Undermining Consumer-Directed Health Plans
The ACA places considerable new restrictions on HSAs and FSAs. For example, the ACA increases tax penalties for HSA withdrawal and narrows the definition of “qualified medical expense” (QME) so that common expenses such as over-the-counter medications are not a QME. Of course, as mentioned, the fact that the ACA is likely to squeeze high-deductible, catastrophic plans out of the new market could be the demise of HSAs since federal law requires HSAs to be couple with such plans. As for FSAs, the ACA cut the maximum tax-exempt contribution to these accounts in half from $5,000 to $2,500 starting last year. The new definition of QME also will be applied to FSAs.
Mind Boggling Cost in the Deficit Age
The ACA is projected to cost the federal government $2.7 trillion over 10 years of full implementation, which, after accounting for aforementioned penalty revenue and new tax revenue (see below), will add $823 billion to the national debt. It is hard to predict how the State of Montana will fund the additional $100 million to $155 million in Medicaid expenditures through 2019. It may be true that Montana is currently projecting a $600 million surplus for the 2015 Biennium, but the structural deficits in the state budget due to unfunded liabilities in various public employee and teacher pension systems dwarfs the surplus. The additional costs associated with the ACA’s Medicaid mandate gobbles up resources that Montana could use to address its structural deficits.
New and Increased Taxes During the Great Recession
If there is one way to impede economic progress and deepen a recession, it is to raise taxes. The ACA imposes over $629 billion in new or increased taxes in its first 10 years of operation.

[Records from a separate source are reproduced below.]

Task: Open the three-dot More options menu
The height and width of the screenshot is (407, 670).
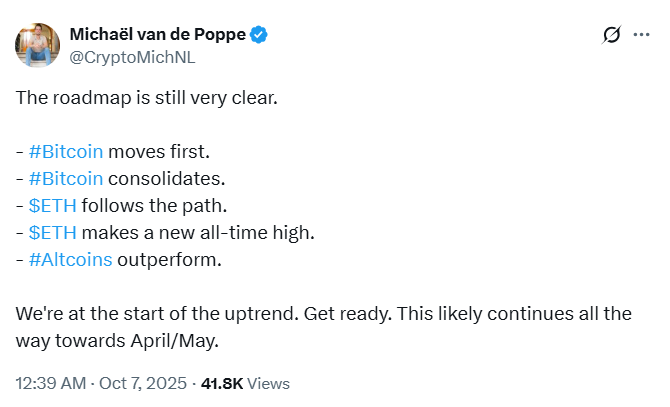Action: point(641,36)
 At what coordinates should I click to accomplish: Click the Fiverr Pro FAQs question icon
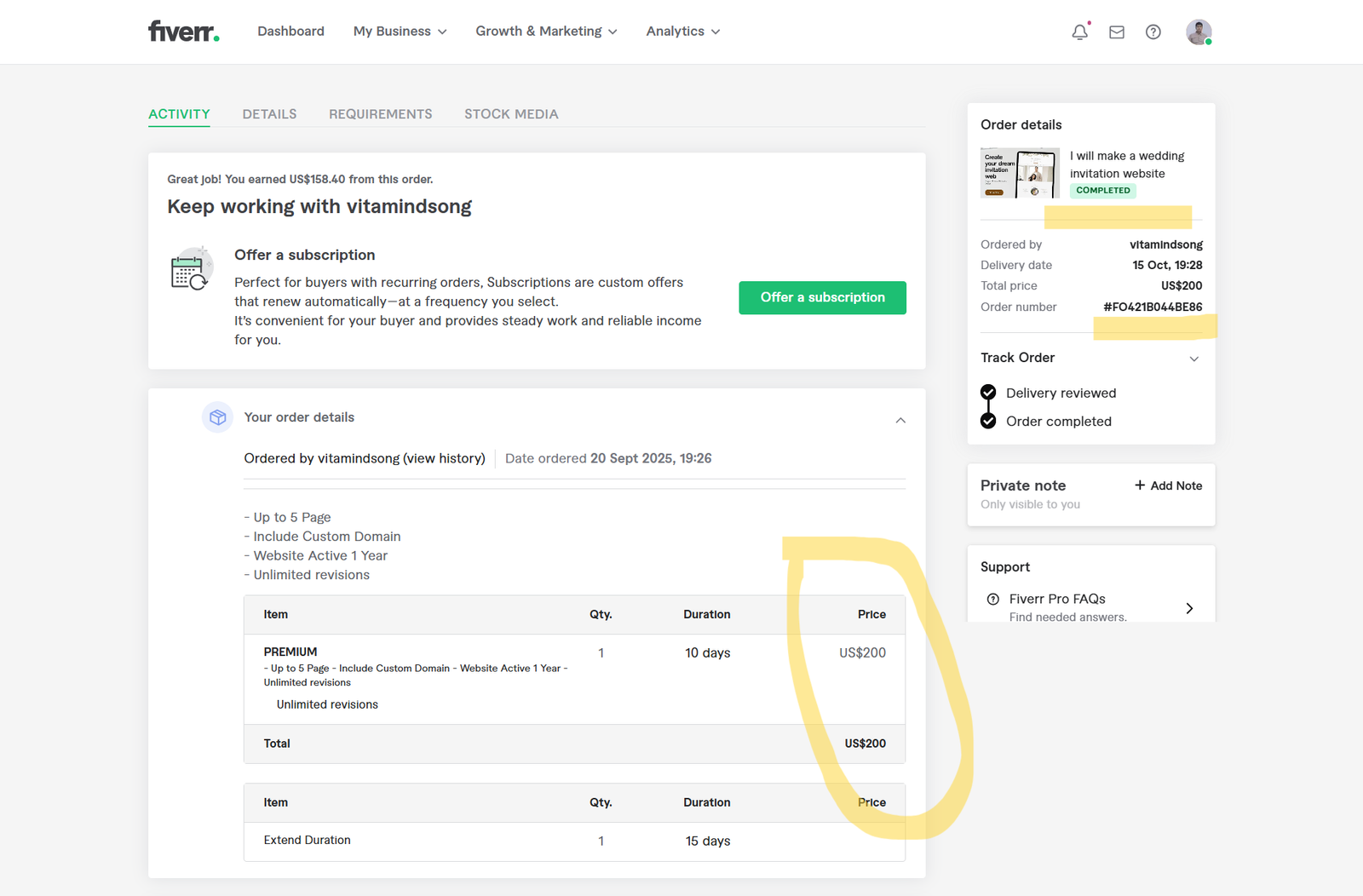click(x=992, y=599)
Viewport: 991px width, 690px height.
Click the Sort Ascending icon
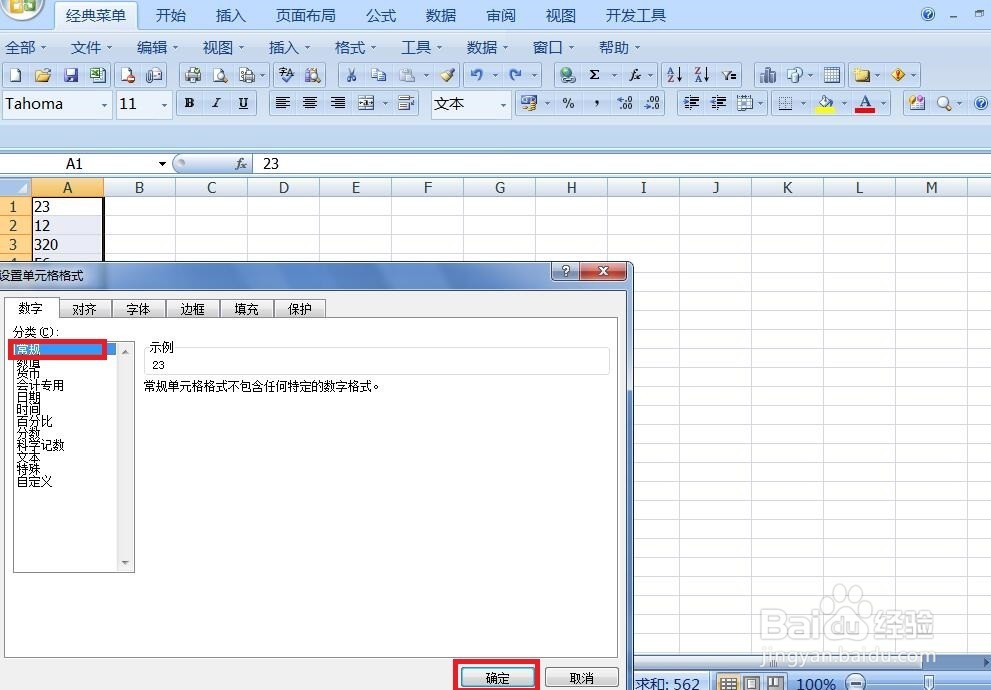click(x=673, y=74)
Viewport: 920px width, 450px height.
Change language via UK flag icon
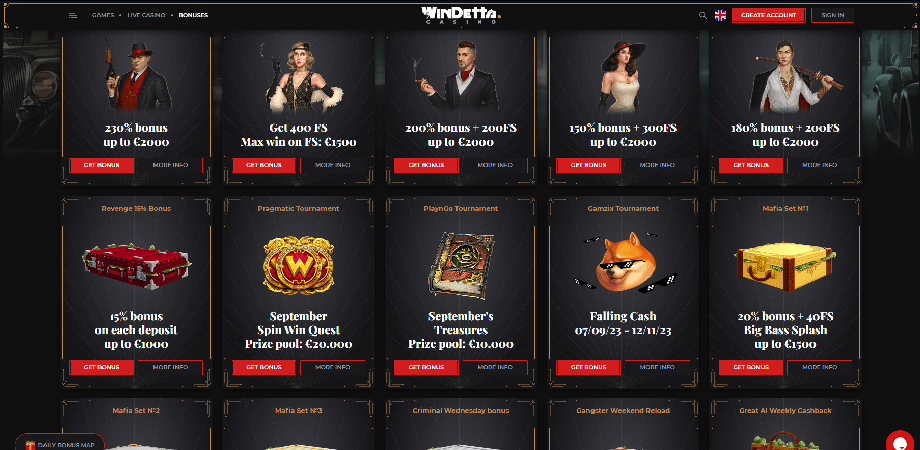click(720, 15)
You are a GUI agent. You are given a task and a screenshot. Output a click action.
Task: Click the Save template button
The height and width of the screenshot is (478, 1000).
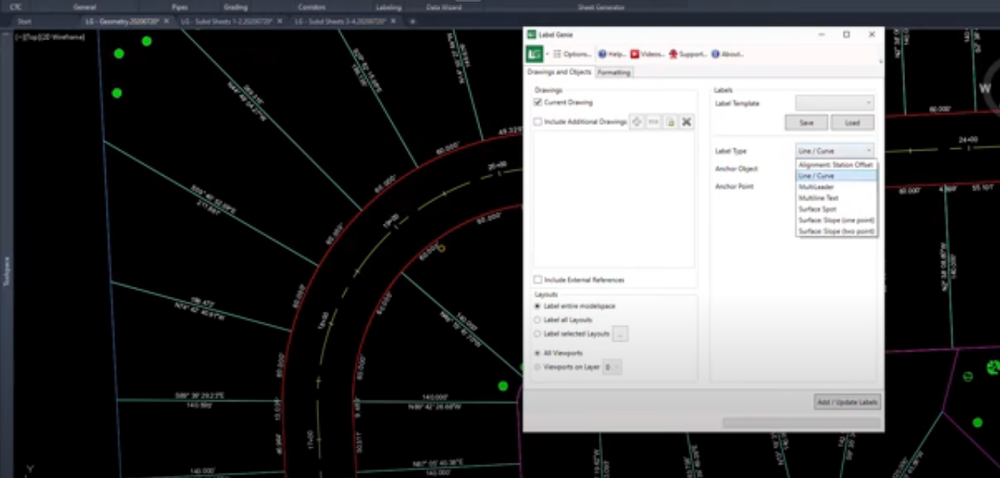805,123
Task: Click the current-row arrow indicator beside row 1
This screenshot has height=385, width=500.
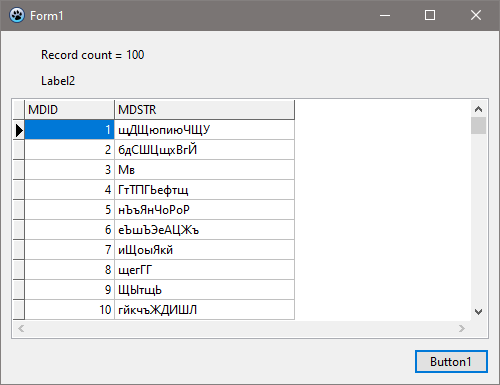Action: 19,130
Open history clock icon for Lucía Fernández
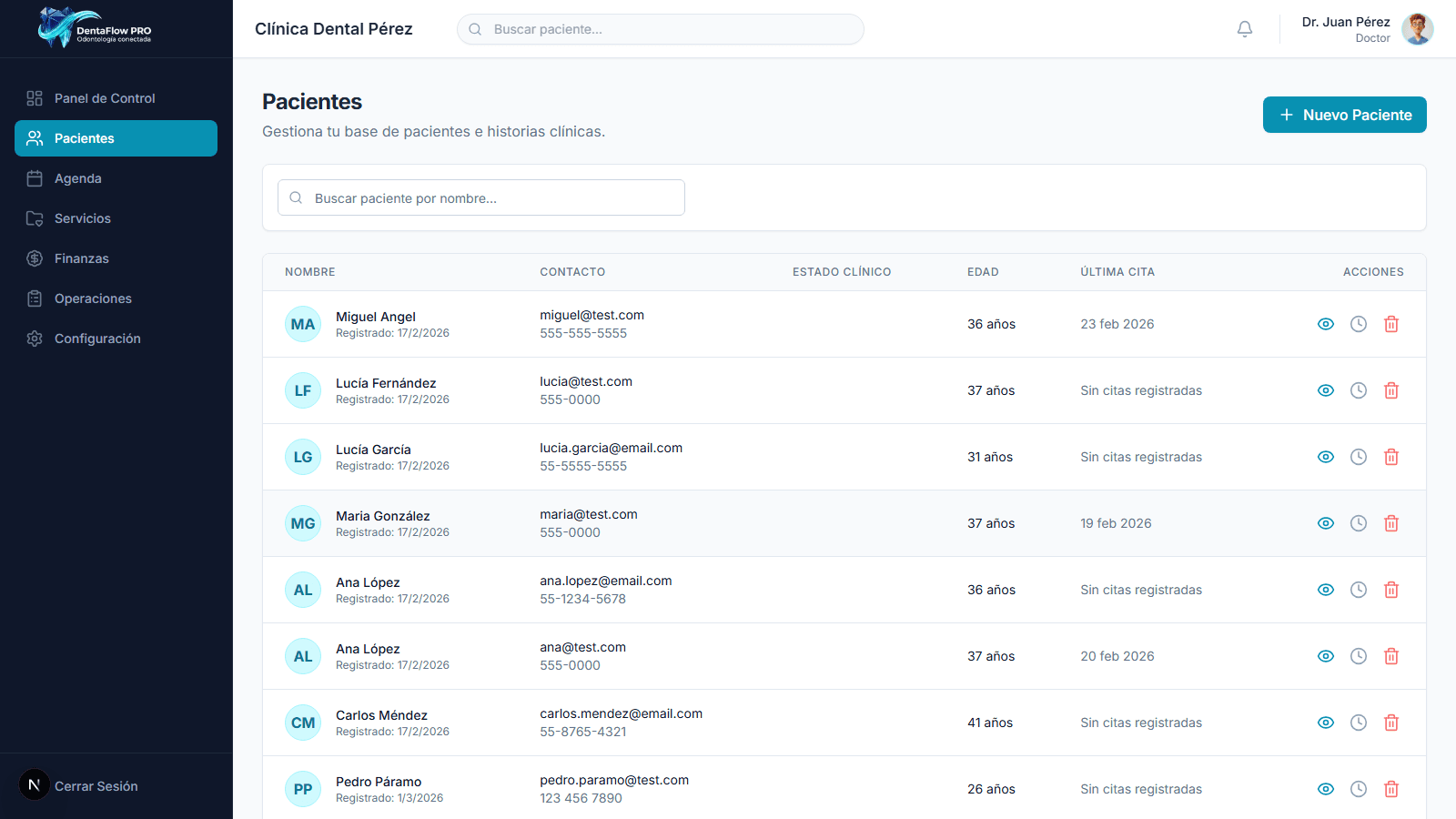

When you couple the ACA’s new and increasing taxes with the possibility that the Bush Administration tax cuts could expire at the end of 2012, America could plunge even deeper into recession. These taxes include:
taxes on “Cadillac” insurance plans;
payroll tax hikes;
taxes on investment income;
higher threshold to itemized deductions for medical expenses;
tax on prescription drugs;
tax on medical devices;
additional taxes on insurers; and
taxes on tanning beds.
Taxpayers likely are leery of the fact that the Internal Revenue Service will add 11,800 additional agents, auditors, and examiners for enforcement of the ACA.